The stoneware flower vases that I’ve been developing take influence from details of the public spaces I spend time in day-to-day. A curious architectural motif, the silhouettes of street furniture, and both generous and hostile design elements are all engaging points of reference for me when working on my ceramics.

Over the last couple of years I’ve become quite enamoured with the way that untended plants and flowers grow up and burst through the railings on Hove Lawns during the summer months. Thinking of the railings as containers for the plants, I’ve been exploring how this might translate into my work as I develop my stoneware vases - how can a vase be a frame for flowers? How it can give structure to the flowers as they bloom and eventually fade? How can it contain the flowers while also letting them extend beyond it? This has led me to start experimenting with multiple spout-like openings and cut-outs for flower stems, placing these up and down the length of the stoneware body to give varying height to the arrangement, as though the plants were growing up around the vase rather than held in one central opening.

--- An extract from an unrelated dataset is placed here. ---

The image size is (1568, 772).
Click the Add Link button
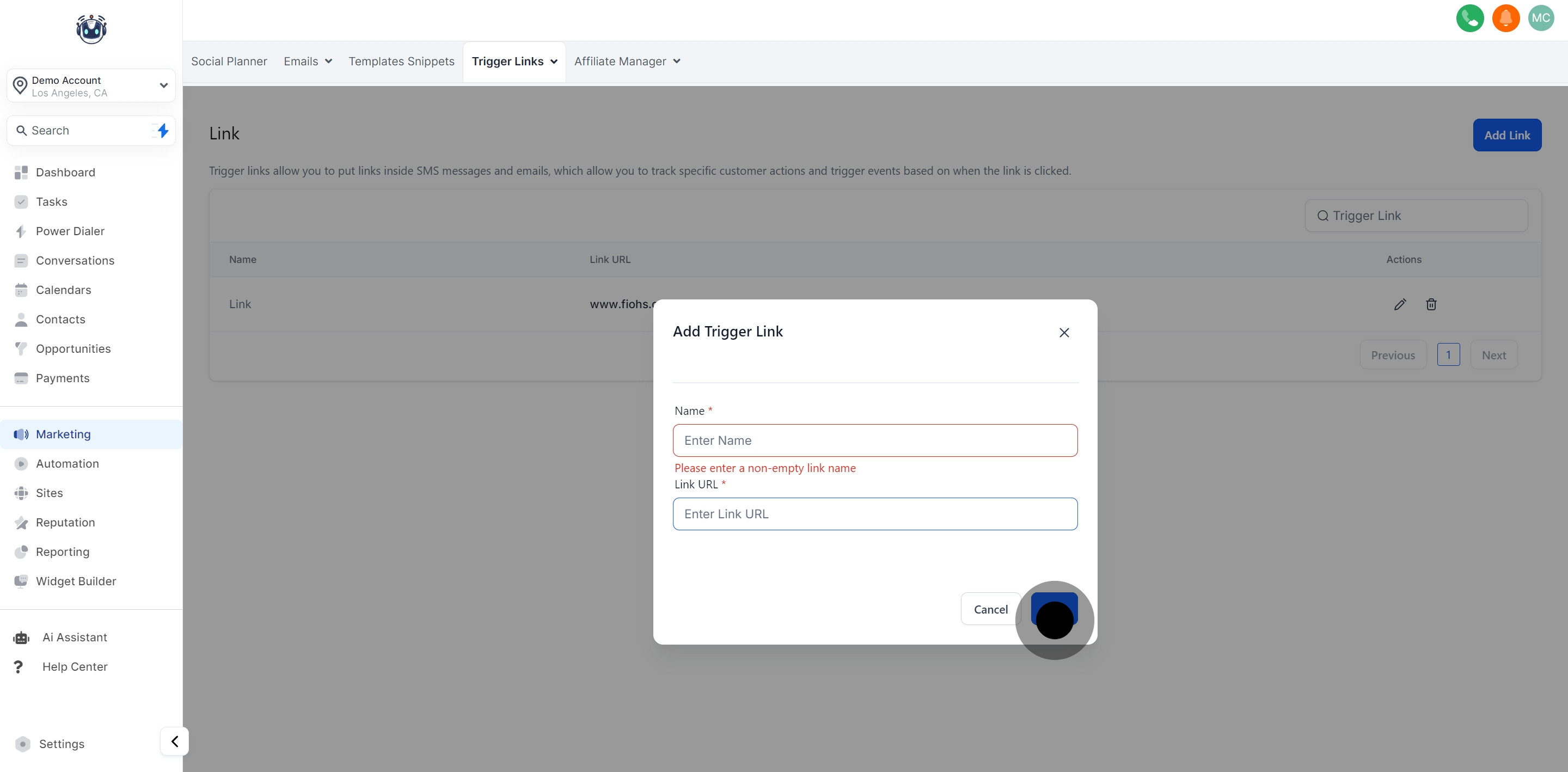(1506, 135)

This multi-spout vase feature can be traced back to popularity in 17th century Delft, Netherlands, with the pots known as Tulipieres. These were used to grow tulips with one bulb per spout as opposed to being used for cut flowers, but it’s easy to imagine them filled with stems, beginning proud and upright before fading into more languid forms that cascade down the vase. I think an arrangement that a vase like this encourages gets towards something ‘naturalistic’ and it inspires a more active and considered engagement with the object. Decisions need to be made about where a flower is best placed, where a slender stem might be more suited than a thicker one with lots of foliage, how you might incorporate dried plants into the arrangement…

I want my vases to be engaging and beautiful as empty vessels, but I make them with the understanding a lot of their appeal is built around the potential for them to be more, to be changed with use. Like the railings on Hove Lawns they are at their most lovely when host to plants, moments at which they are, conversely, their most concealed.